“’Training Humans’” is the first major photography exhibition devoted to training images: the collections of photos used by scientists to train artificial intelligence (AI) systems how to ‘see’ and categorize the world. In this exhibition, Crawford and Paglen reveal the evolution of training image sets from the 1960s to today. Their work highlights how the private and public sectors are harvesting people’s online photographs as raw material for human classification and surveillance. Audiences have a rare opportunity to look within the AI technologies that have permeated our society: including facial recognition, gait detection, biometric surveillance, and even emotion recognition.
This exhibition aims to open the black boxes of AI. ‘Training Humans’ exposes the biases, assumptions, errors, and ideological positions within AI technologies. By revealing how AI systems have been devised over the last six decades, Crawford and Paglen show how present-day AI systems perpetuate practices of social classification, surveillance, and segmentation — and how they echo the phrenology and eugenics of the past.” — Fondazione Prada
Exhibition views of “Kate Crawford | Trevor Paglen: Training Humans” at Osservatorio Fondazione Prada, 2019. Photos by Marco Cappelletti. Courtesy Fondazione Prada.

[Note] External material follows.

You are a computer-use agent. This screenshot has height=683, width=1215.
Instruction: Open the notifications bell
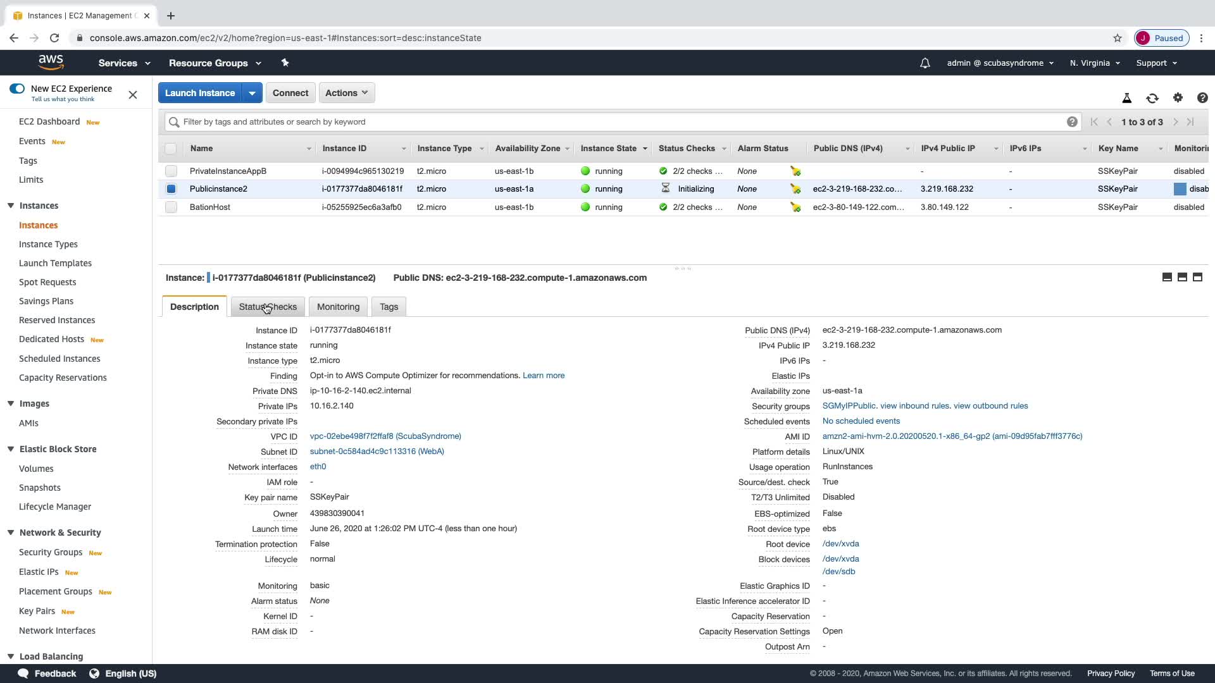coord(925,63)
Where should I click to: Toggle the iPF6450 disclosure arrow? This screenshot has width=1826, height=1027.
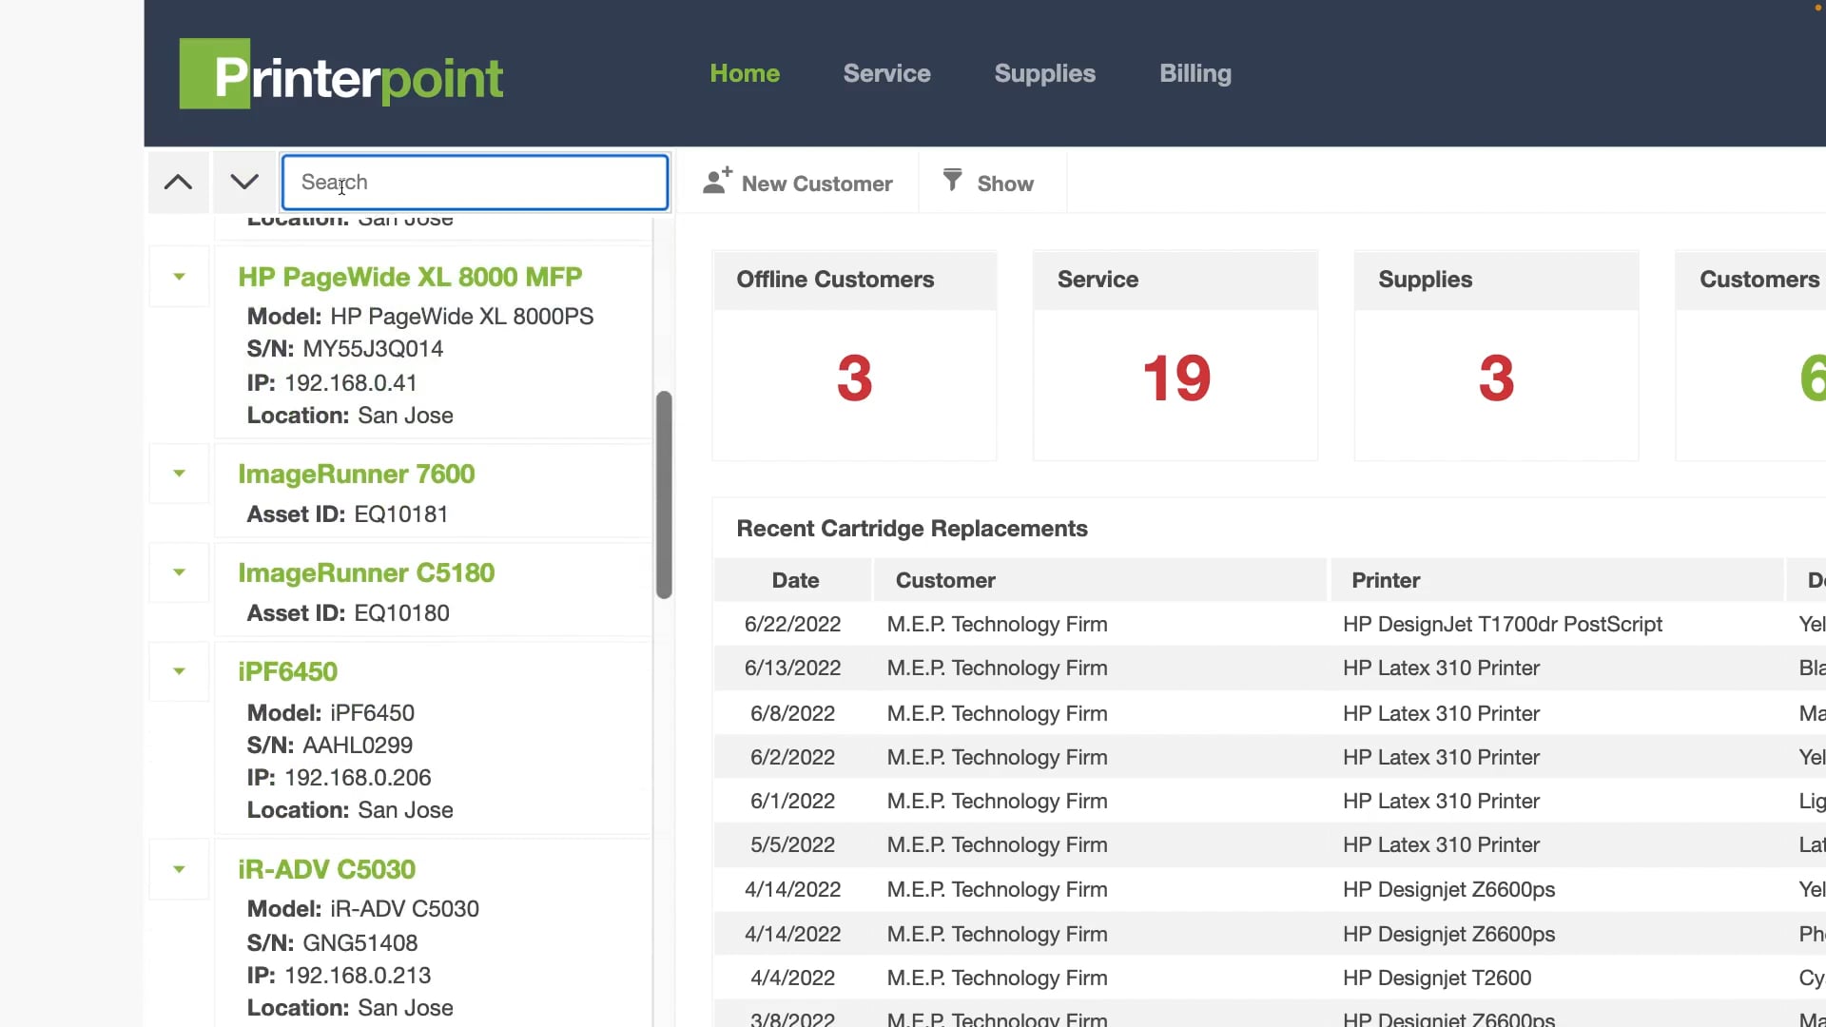[179, 671]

As stated by Trevor Paglen, “when we first started conceptualizing this exhibition over two years ago, we wanted to tell a story about the history of images used to ‘recognize’ humans in computer vision and AI systems. We weren’t interested in either the hyped, marketing version of AI nor the tales of dystopian robot futures.” Kate Crawford observed, “We wanted to engage directly the images that train AI systems, and to take those images seriously as a part of a rapidly evolving culture. They represent the new vernacular photography that drives machine vision. To see how this works, we analyzed hundreds of training sets to understand how these ‘engines of seeing’ operate.”
Exhibition was conceived by Kate Crawford, AI researcher and professor, and Trevor Paglen, artist and researcher.